Pequenas melhorias na alimentação, atividade física e sono reduzem risco de mortalidade 446

Alguns minutos mais de atividade física moderada por dia e de sono, assim como comer um pouco mais de vegetais estão ligados a menores riscos de mortalidade, indicam dois estudos publicados esta terça-feira (13).

Um dos estudos, divulgado na revista médica The Lancet, revela que “caminhar a uma velocidade média de 5 km/h (quilómetros por hora) durante cinco minutos extra por dia, está associada a uma redução de 10% em todas as mortes na maioria dos adultos (…) e a cerca de 6% de todas as mortes nos adultos menos ativos”, cita a Lusa.

Um outro, divulgado na eClinicalMedicine (parte do conjunto de revistas The Lancet Discovery Science), refere que, “para as pessoas com os piores hábitos de sono, atividade física e alimentação, fazer alguns ajustes combinados nestes comportamentos pode ter um impacto significativo na esperança de vida”.

Mais cinco minutos de sono, dois minutos de atividade física moderada a vigorosa (como caminhar rapidamente ou subir escadas) e meia porção adicional de vegetais por dia seriam suficientes para, teoricamente, os indivíduos com piores hábitos de sono (5,5 horas/dia), atividade física (7,3 min/dia) e nutrição (pontuação de qualidade da dieta de 36,9/100) ganharem um ano extra de vida, segundo um comunicado do grupo Lancet de divulgação dos dois trabalhos.
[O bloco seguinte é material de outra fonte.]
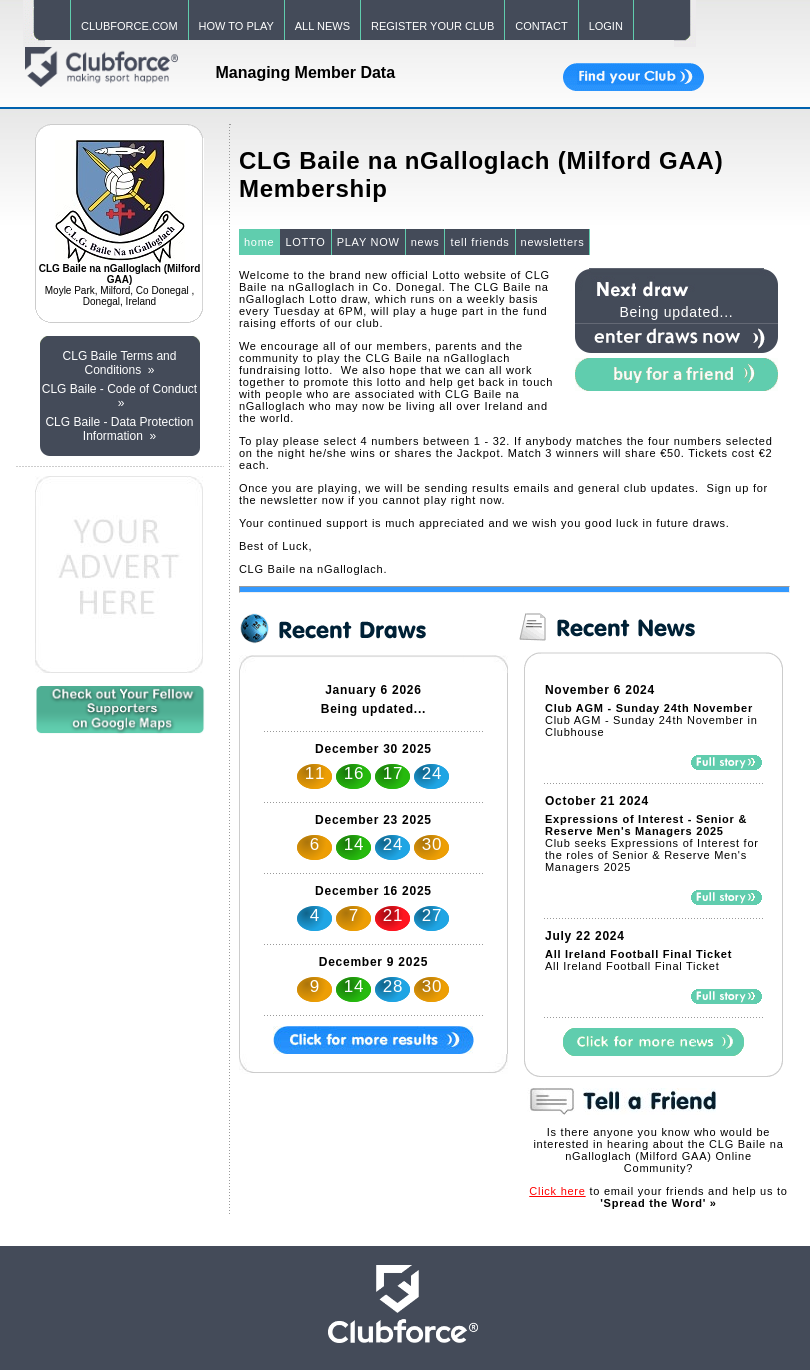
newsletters (553, 242)
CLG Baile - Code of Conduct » (119, 396)
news (425, 242)
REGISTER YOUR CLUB (432, 26)
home (259, 242)
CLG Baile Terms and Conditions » (120, 363)
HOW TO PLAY (236, 26)
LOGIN (606, 26)
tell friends (479, 242)
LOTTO (305, 242)
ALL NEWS (322, 26)
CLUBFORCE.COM (129, 26)
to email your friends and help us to (658, 1197)
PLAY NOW (368, 242)
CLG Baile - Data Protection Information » (119, 429)
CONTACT (541, 26)
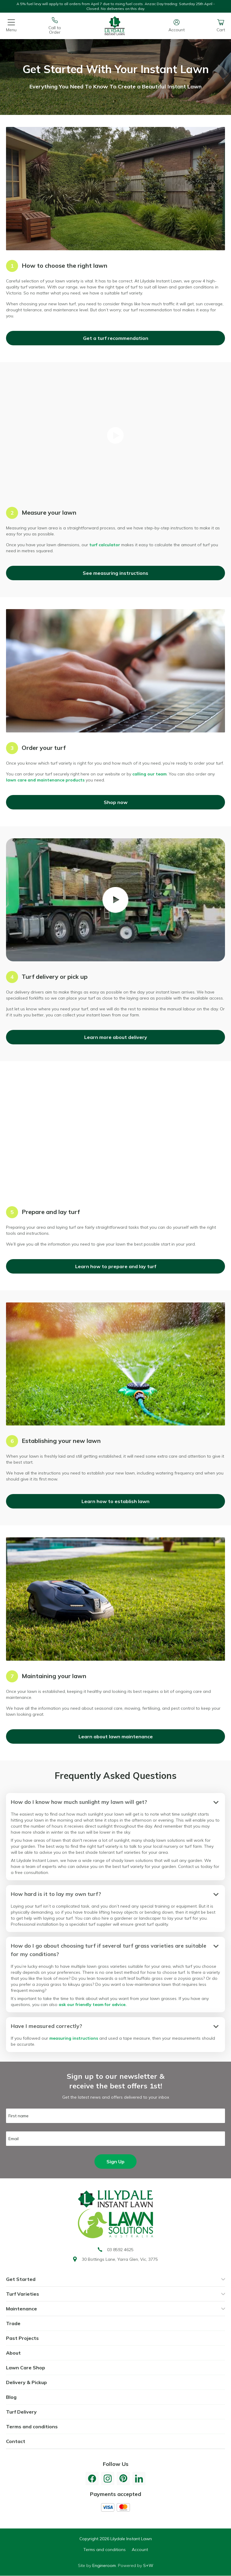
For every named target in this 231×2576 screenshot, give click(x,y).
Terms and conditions (32, 2426)
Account (140, 2549)
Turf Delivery (21, 2412)
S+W (148, 2565)
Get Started (20, 2279)
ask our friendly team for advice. (93, 2004)
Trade (13, 2323)
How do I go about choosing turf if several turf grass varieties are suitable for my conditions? (108, 1950)
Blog (11, 2397)
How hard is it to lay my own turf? (56, 1893)
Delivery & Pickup (26, 2382)
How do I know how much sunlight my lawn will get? (79, 1801)
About (13, 2353)
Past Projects (22, 2338)
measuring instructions (73, 2038)
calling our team (149, 774)
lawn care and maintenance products (45, 780)
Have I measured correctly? (46, 2026)
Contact (15, 2441)
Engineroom (104, 2565)
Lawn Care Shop (25, 2368)
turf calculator (104, 544)
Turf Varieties (22, 2294)
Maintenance (21, 2309)
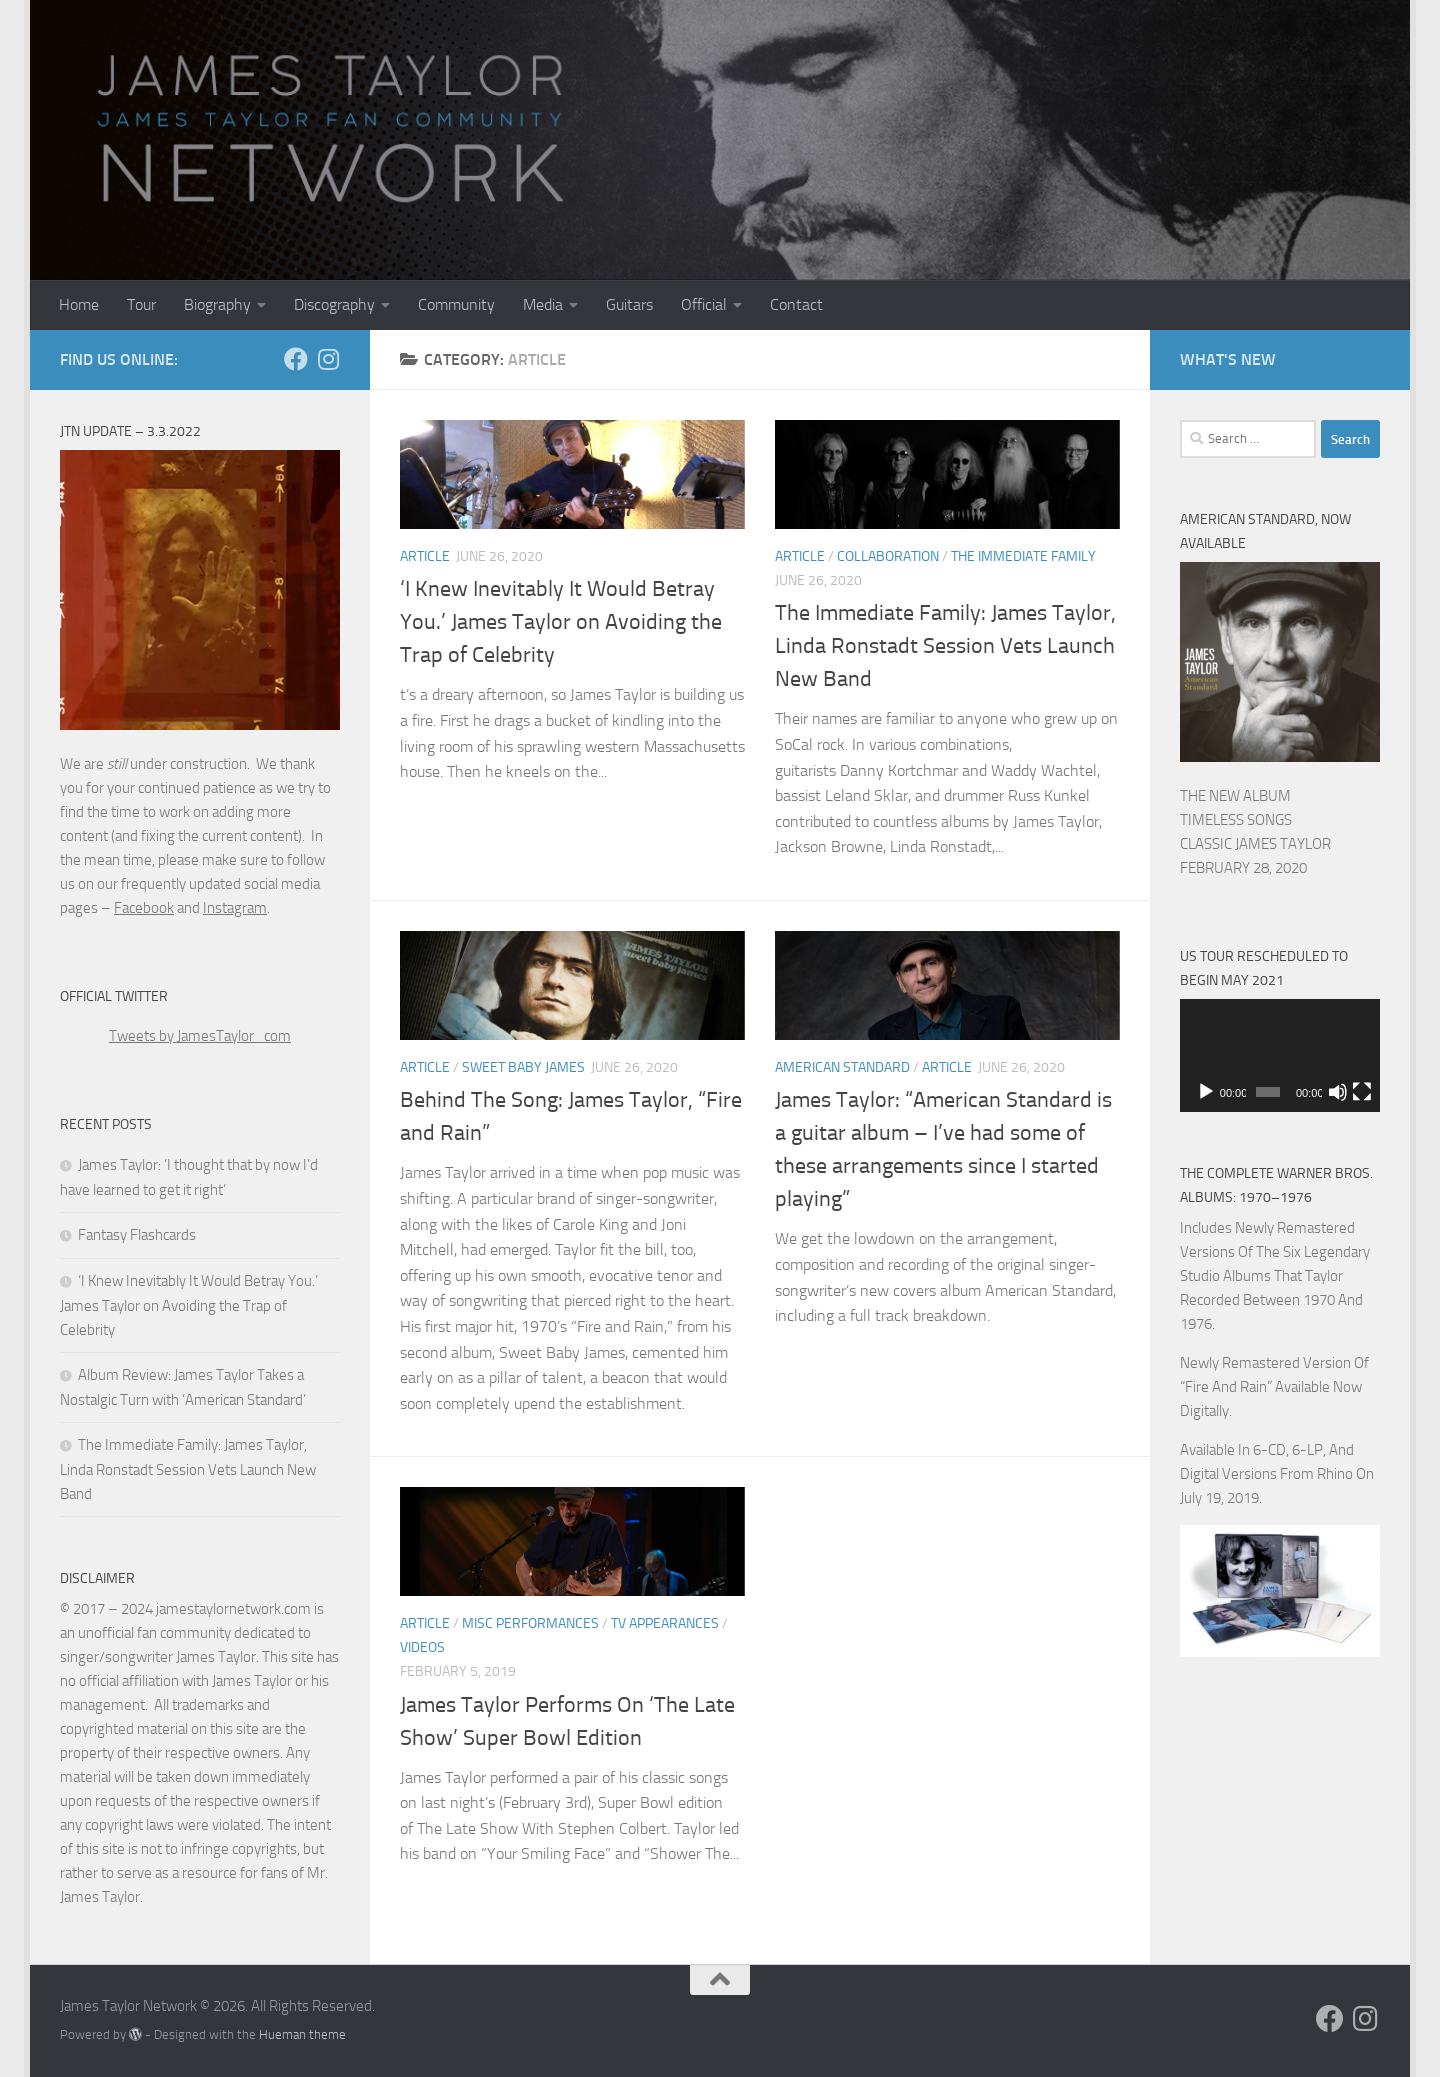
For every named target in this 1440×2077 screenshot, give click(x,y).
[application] (1280, 1055)
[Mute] (1338, 1092)
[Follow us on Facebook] (296, 359)
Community (456, 304)
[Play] (1206, 1092)
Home (79, 304)
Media (543, 304)
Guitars (629, 304)
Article (425, 556)
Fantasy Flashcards (137, 1235)
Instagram (235, 908)
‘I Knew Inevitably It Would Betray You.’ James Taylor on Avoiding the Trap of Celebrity (561, 622)
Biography (217, 304)
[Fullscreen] (1362, 1092)
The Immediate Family (1023, 556)
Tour (141, 304)
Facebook (144, 908)
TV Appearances (665, 1623)
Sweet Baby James (523, 1067)
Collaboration (888, 556)
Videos (422, 1647)
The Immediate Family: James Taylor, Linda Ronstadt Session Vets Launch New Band (945, 646)
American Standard (842, 1067)
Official (704, 304)
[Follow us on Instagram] (328, 359)
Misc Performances (530, 1623)
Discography (334, 304)
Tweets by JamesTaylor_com (200, 1036)
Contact (796, 304)
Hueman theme (302, 2034)
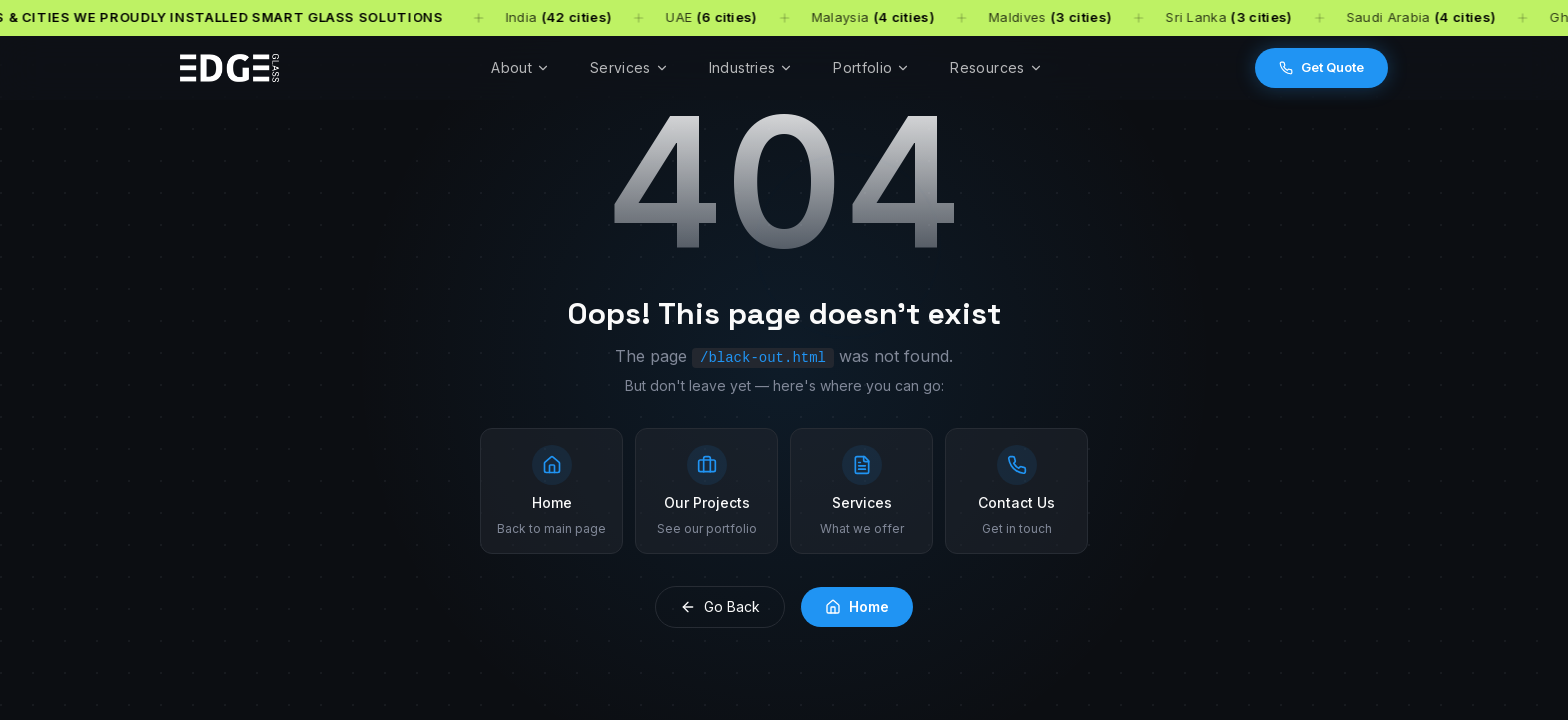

Neste texto é também dito que a referida redução de 10% em todas as mortes ligadas a mais cinco minutos de atividade física moderada diz respeito a todos os adultos, exceto os 20% mais ativos da população, enquanto a de cerca de 6% é relativa aos 20% menos ativos da população, “aqueles que são ativos nesta intensidade em média durante cerca de 2 minutos por dia”.

O primeiro dos estudos referido também descobriu que “a redução do tempo sedentário em 30 minutos por dia estava associada a uma redução estimada de 7%” nas mortes da maioria dos adultos, com 10 horas por dia de vida sedentária, e “a cerca de 3%” dos mais sedentários, 12 horas/dia em média de sedentarismo.

“O maior benefício foi observado quando os 20% menos ativos da população aumentaram a sua atividade em 5 minutos por dia”.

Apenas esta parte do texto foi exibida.